Except Pondicherry and Karikal which had 18 and 14 respectively, all other 14 communes had 12 seats each. Thus the total municipal council are 200 in number.

==Le chef-lieu de commune (Principal town)==
French India had had five principal (Chef-lieu) communes. They are Pondichéry, Chandernagore, Karikal, Mahé and Yanaon.

==La Mairie (Hôtel de Ville)==
The Mairie (Town Hall) in Pondicherry is called as Hôtel de Ville. It was magnificent and elegant 19th century municipality building situated close to the sea near Beach Road in Pondicherry.

Other municipalities of French India, i.e. Karikal, Mahé and Yanaon also have their respective Mairie halls at their place.

==Municipal wards (Sièges)==
During French colonial rule, Pondichéry settlement had a total of 102 Sièges. Pondichéry commune had 18 Sièges while other 7 communes had 12 Sièges each. Karikal settlement had 74 Sièges. Chandernagore Municipality had 25 wards, Mahé Municipalité had 12 Sièges and Yanaon Municipalité had 12 Sièges. Then, they were called previously as Sièges instead of wards.

==Structure of municipality==
Each ward (Siège) was represented by a municipal councilor (Conseiller Municipal). Each commune possessed a Mayor (Maire) and a Municipal council (Conseil Municipal) which managed the commune from the Mairie (city hall). The life-span of a Municipal council was six years, with one half of the membership renewed for every three years.

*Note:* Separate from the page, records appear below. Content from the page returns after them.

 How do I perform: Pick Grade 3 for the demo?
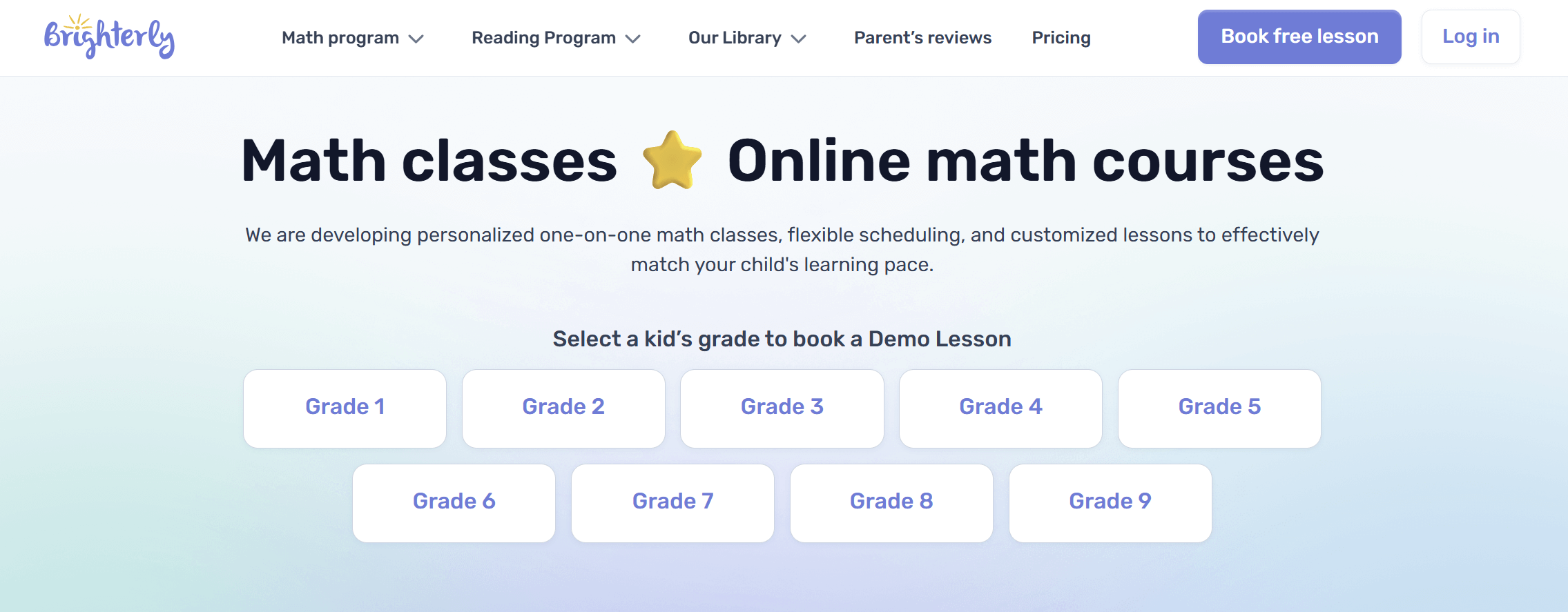(x=782, y=408)
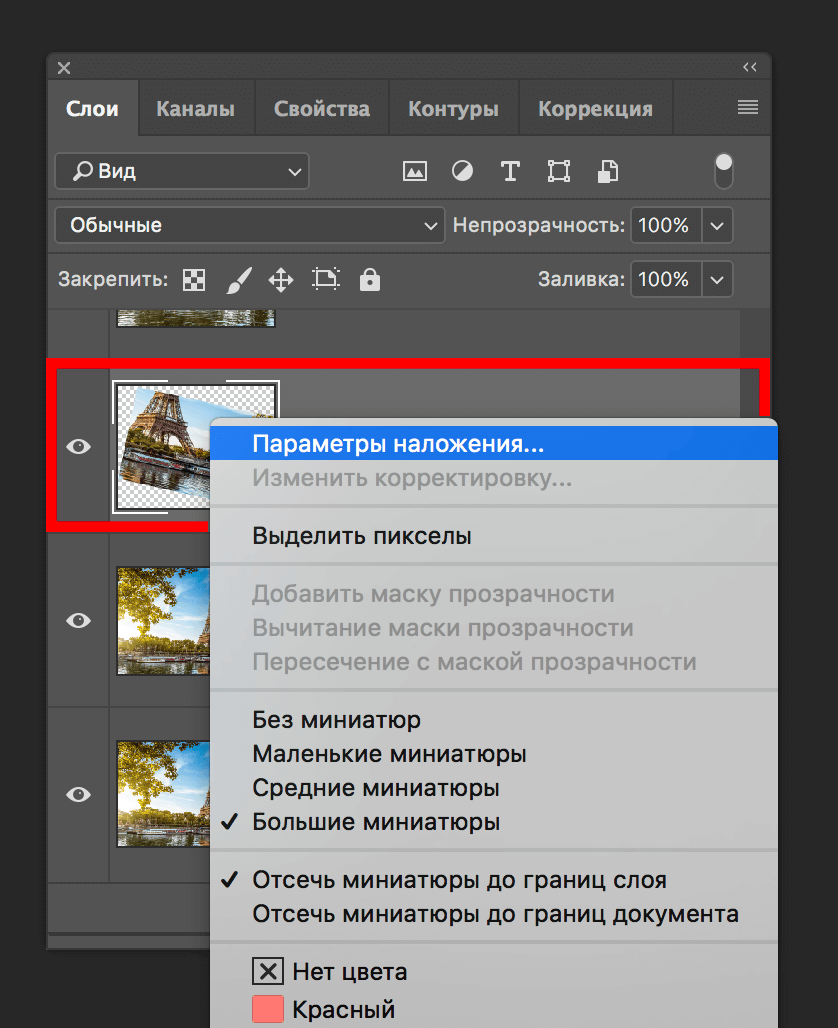Lock image pixels with the brush icon
The width and height of the screenshot is (838, 1028).
click(x=237, y=280)
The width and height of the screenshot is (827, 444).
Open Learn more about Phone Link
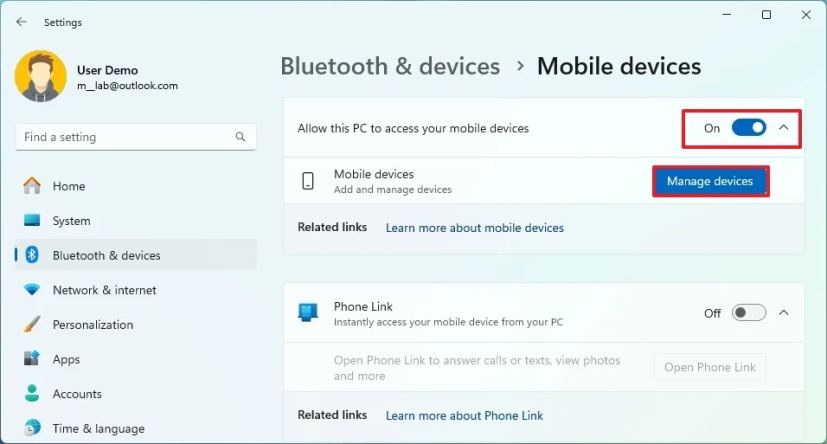[464, 416]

==Timeline of past elections held==

- 1880 30 May
  - 1883
- 1886
- 1892
- 1898
  - 1902
- 1904
Re-organized into 17 new communes by decree of 25 December 1907 (w.e.f 21 February 1908)
- 1910
  - 1913
- 1916
  - 1919
- 1922
- 1928 9 May
  - 1931
- 1934 21 October
  - 1937
- 1940
- 1946 23 June
Re-elections held based on Indo-French agreement dated June 1948
- 1948 24 October (Regarding future of French colonies)
- 1954 18 October (Regarding merger with India)
  - de facto transfer to the Republic of India on 1 November 1954
  - No elections until de jure transfer
- 1962
- 1968
- 2006

==List of mayors until 1932==
The list of mayors of Pondicherry until 1932 is given below
- Emile Heuquet
- Léon Guerre (1880)
- Armand Gallois-Montbrun
- Gaston Pierre
- Munusamy Naicker - Villenour Commune Mayor (1897-1899)
- Henry Gaebelé (1899)
- Balaponnusamypoullé
- Gaston Pierre (second term)
- Henry Gaebelé (1908-1928)
- Jules Guerre
- Lucien Gallois-Montbrun

==First and last mayors of French India==
- Pondichéry
  - First : Emile Heuquet
  - Last : Muthu Pillai
- Karikal
  - First : M. Gaudart
  - Last : V. Govindarajan
- Mahé
  - First : Advocate. Paduvankutty
  - Last : V.N. Purushothaman
- Yanaon
  - First : Bezawada Bapa Naidou
  - Last : Madimchetti Satianandam (de jure), Samatam Kistaya (de facto)
- Chandernagore
  - First : Charles Dumaine
  - Last : Kamal Prosad Ghosh

==Most important elections==
Elections held on 24 October 1948 and 18 October 1954 are most crucial in the history of French India.

===Chandernagore elections===

Municipal elections were in August 1948, and were conducted more or less peacefully. The Congress Karma Parishad, an organization sponsored by Bengal members of the Indian Congress Party, won 23 of the 25 seats. The Parishad had stated its policy as one of merger with India.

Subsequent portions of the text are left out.